START Material supplied
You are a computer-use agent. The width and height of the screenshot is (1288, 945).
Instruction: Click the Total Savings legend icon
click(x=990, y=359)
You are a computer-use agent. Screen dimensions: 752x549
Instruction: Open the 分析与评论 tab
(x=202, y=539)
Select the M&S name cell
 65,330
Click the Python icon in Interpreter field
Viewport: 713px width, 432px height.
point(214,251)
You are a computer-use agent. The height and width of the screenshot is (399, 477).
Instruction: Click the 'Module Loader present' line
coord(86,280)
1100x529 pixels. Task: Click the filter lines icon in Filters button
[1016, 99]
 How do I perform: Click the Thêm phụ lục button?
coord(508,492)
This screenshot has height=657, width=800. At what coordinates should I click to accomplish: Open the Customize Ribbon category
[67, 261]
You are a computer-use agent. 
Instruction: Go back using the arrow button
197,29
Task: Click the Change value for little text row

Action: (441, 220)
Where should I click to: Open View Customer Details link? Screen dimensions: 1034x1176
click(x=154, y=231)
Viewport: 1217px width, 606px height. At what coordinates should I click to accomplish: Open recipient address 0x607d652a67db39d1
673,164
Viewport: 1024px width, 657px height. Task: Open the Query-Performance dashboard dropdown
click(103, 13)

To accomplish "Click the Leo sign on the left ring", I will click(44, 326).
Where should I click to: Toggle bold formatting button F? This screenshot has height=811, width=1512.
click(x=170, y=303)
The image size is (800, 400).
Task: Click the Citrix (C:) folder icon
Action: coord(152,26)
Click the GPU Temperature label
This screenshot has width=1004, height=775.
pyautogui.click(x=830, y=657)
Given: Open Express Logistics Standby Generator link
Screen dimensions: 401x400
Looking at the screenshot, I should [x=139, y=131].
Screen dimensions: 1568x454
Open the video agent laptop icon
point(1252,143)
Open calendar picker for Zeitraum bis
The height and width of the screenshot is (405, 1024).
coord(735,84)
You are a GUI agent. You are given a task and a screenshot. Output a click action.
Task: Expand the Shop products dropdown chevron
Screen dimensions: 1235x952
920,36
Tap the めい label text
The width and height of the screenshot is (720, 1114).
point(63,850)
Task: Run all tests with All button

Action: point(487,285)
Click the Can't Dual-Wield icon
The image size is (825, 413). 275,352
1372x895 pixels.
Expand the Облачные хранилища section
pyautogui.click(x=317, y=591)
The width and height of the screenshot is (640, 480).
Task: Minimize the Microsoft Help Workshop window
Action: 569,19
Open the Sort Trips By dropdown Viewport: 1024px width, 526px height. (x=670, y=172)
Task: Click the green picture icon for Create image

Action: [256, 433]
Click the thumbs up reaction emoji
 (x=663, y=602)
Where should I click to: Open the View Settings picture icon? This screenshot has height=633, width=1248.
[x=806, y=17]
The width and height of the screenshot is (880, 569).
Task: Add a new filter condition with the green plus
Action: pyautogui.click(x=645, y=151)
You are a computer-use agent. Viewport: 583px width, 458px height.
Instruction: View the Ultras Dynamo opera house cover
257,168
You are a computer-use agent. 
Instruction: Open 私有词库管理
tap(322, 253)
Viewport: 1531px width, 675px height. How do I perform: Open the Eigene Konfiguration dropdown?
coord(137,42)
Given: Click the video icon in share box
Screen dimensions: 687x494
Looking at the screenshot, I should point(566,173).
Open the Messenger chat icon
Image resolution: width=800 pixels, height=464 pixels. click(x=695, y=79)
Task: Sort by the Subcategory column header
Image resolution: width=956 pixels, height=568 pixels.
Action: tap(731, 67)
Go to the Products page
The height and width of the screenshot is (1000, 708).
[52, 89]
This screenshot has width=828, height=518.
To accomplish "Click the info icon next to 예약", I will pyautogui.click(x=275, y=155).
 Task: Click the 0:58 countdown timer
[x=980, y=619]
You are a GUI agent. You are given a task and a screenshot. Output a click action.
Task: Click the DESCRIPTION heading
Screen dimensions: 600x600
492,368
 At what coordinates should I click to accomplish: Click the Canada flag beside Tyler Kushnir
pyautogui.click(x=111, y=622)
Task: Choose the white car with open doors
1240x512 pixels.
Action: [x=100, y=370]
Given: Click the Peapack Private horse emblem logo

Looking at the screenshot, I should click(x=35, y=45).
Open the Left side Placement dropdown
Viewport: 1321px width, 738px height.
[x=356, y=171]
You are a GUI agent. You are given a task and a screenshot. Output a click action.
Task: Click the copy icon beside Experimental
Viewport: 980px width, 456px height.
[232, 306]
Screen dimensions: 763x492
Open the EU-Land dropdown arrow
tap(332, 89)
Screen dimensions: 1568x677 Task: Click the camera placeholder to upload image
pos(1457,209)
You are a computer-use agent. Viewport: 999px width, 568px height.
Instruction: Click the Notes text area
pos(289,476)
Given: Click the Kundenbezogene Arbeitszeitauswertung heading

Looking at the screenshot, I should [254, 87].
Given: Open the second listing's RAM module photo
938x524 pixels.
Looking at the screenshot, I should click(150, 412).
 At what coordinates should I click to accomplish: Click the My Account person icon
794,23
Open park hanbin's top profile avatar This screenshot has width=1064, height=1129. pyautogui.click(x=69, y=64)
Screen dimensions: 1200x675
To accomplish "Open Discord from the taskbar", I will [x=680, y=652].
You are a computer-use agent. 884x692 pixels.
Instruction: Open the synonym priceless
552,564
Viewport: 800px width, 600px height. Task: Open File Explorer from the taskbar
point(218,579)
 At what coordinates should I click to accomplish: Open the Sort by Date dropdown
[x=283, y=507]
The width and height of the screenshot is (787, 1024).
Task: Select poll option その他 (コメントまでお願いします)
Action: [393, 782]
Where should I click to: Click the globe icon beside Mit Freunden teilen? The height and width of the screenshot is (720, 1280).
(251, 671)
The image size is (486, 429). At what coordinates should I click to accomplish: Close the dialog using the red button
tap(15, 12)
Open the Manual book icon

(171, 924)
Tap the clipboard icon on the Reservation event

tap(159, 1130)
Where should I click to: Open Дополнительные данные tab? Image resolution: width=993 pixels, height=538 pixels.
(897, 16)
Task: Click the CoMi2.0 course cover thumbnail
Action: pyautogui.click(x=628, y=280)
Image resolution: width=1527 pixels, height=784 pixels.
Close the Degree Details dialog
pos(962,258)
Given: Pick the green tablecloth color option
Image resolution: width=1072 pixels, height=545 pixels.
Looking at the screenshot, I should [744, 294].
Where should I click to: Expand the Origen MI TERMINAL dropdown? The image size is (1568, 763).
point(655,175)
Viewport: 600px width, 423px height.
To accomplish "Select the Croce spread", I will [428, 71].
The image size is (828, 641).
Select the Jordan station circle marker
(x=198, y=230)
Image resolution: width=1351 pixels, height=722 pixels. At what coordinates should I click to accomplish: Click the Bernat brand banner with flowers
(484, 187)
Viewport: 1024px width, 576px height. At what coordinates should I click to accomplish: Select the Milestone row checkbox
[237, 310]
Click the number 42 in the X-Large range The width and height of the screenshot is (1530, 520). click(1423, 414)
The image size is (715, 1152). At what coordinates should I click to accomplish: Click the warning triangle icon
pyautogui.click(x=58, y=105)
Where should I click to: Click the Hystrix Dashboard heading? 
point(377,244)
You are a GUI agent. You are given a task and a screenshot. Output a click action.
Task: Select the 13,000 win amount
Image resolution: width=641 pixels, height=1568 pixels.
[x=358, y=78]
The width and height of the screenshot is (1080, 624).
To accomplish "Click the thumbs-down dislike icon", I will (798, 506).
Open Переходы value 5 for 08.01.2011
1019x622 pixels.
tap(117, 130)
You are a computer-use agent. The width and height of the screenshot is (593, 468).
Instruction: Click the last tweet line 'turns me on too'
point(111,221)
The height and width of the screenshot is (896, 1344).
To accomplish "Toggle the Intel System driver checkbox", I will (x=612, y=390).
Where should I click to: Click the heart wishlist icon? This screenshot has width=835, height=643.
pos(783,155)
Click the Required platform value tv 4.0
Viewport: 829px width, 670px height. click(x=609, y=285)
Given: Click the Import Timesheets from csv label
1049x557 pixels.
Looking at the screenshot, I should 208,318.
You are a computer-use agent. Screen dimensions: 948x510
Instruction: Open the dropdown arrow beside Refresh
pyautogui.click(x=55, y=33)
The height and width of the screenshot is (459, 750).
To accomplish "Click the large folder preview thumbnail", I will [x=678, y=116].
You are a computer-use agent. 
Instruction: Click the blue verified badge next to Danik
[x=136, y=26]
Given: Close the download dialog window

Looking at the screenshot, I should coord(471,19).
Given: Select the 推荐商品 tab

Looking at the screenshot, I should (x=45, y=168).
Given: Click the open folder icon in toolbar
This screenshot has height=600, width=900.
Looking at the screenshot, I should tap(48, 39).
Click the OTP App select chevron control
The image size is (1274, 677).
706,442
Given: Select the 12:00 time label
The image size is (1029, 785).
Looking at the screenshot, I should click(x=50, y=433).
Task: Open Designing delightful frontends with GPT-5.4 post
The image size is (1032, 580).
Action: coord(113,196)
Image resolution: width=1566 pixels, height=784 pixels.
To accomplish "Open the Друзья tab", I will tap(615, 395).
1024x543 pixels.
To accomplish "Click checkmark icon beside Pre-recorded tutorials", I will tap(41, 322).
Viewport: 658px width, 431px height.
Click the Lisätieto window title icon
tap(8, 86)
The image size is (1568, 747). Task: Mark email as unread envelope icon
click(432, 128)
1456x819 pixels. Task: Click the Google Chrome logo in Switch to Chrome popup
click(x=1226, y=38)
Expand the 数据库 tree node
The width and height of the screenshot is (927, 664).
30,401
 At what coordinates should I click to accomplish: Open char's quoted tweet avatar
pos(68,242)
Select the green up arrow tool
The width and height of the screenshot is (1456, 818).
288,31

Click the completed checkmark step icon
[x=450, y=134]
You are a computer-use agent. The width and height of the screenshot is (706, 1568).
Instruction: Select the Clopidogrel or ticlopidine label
END Material supplied
Could you copy each line of the material that holds "chevron"?

Task: Expand the Shop products dropdown chevron
Click the OTP App select chevron control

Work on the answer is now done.